C’est ce que suggère la fin magistrale de l’épisode. Cohle renoue avec un gang de bikers sans foi ni loi, les Iron Crusaders, censés travailler avec Reginald Leroux qui leur fournit de la drogue. Pour regagner la confiance de ces types hirsutes, il doit participer à une virée dans un ghetto pour récupérer des paquets de poudre. Allons-nous pénétrer subitement dans un épisode de Sons of Anarchy ? Pas vraiment. S’il fallait trouver une comparaison, on penserait plutôt à un film de Michael Mann circa années 2000. Dans une semi-obscurité permanente, Cohle arpente des lieux interlopes avec ses acolytes qui ne se doutent toujours pas de son identité de flic.

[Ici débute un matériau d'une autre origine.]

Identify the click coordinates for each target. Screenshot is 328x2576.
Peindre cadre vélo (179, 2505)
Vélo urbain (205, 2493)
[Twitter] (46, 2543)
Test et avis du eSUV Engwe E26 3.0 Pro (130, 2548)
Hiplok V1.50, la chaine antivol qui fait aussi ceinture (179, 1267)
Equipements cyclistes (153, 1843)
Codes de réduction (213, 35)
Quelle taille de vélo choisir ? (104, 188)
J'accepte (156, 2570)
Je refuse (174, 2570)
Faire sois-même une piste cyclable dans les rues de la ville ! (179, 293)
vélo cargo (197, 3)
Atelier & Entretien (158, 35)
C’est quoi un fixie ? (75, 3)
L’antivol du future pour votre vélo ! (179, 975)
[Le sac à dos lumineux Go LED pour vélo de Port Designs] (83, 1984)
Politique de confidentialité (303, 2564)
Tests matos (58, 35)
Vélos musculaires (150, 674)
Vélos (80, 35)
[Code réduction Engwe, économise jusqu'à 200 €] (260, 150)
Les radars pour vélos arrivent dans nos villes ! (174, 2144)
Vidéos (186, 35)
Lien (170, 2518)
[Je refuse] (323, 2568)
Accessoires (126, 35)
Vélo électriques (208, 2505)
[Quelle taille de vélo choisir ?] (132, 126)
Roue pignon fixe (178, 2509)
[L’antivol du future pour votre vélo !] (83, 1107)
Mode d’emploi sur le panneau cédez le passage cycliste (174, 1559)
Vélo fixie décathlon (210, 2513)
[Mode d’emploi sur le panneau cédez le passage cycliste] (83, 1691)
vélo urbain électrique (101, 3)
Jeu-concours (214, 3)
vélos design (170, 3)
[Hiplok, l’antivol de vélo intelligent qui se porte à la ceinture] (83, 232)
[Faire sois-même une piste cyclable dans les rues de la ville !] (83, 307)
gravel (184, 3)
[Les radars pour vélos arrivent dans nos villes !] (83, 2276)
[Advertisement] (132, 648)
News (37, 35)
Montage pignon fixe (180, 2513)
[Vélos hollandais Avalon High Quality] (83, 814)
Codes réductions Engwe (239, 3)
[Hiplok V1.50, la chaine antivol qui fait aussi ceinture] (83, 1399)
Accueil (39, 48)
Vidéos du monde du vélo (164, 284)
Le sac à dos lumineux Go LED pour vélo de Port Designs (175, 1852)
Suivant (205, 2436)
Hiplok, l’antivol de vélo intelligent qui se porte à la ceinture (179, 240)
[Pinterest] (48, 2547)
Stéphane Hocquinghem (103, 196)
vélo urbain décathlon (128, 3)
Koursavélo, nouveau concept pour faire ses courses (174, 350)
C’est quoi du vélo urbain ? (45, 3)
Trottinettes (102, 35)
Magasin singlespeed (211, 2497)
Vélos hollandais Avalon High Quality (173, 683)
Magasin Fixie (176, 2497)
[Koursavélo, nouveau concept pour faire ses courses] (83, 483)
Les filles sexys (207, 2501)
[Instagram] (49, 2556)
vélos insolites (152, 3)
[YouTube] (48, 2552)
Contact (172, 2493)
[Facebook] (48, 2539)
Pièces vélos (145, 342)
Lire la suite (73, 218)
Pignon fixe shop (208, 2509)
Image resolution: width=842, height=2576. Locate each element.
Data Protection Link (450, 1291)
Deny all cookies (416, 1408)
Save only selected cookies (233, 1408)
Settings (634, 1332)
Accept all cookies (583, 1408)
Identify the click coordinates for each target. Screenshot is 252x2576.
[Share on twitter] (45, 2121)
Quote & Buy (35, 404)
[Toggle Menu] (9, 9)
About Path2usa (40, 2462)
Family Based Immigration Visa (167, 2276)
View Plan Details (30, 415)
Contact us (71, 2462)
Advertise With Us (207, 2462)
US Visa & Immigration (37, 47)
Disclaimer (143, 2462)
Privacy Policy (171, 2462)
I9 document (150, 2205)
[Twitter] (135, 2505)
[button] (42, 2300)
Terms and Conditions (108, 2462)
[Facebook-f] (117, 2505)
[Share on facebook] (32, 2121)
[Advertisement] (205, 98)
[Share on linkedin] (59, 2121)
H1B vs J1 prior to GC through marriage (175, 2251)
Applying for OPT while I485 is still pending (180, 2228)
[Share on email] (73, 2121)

La caméra numérique plane et ausculte les visages tendus. Bientôt, elle se met en mouvement de manière beaucoup plus rapide, au moment précis où la virée tourne au cauchemar. Elle ne s’arrêtera plus, offrant à la série l’un de ses morceaux de bravoure et un shoot de linéarité, une portion « en direct » dans un univers où tout est morcelé.
Le résultat est paradoxalement encore plus proche d’un rêve. Pendant six minutes, un plan-séquence suit Rust Cohle à la trace, alors qu’il cherche à fuir avec l’un des membres du gang – il a besoin de lui pour récupérer l’adresse de Ledoux. D’une brutalité et d’une précision incroyables, ces six minutes devraient donner du grain à moudre pour quelques années supplémentaires à ceux qui pensent que cinéma et télévision ne sont plus aujourd’hui que les deux faces d’une même pièce. Serge Daney l’écrivait déjà, dans des circonstances certes très différentes, dès 1982 : « Comme tous les vieux couples, cinéma et télévision ont fini par se ressembler ». La frontière, en tous les cas, semble un peu plus floue. Ce final de l’épisode 4 de True Detective devrait marquer le genre pour longtemps.
Olivier Joyard
True detective. Sur OCS City et OCS Go.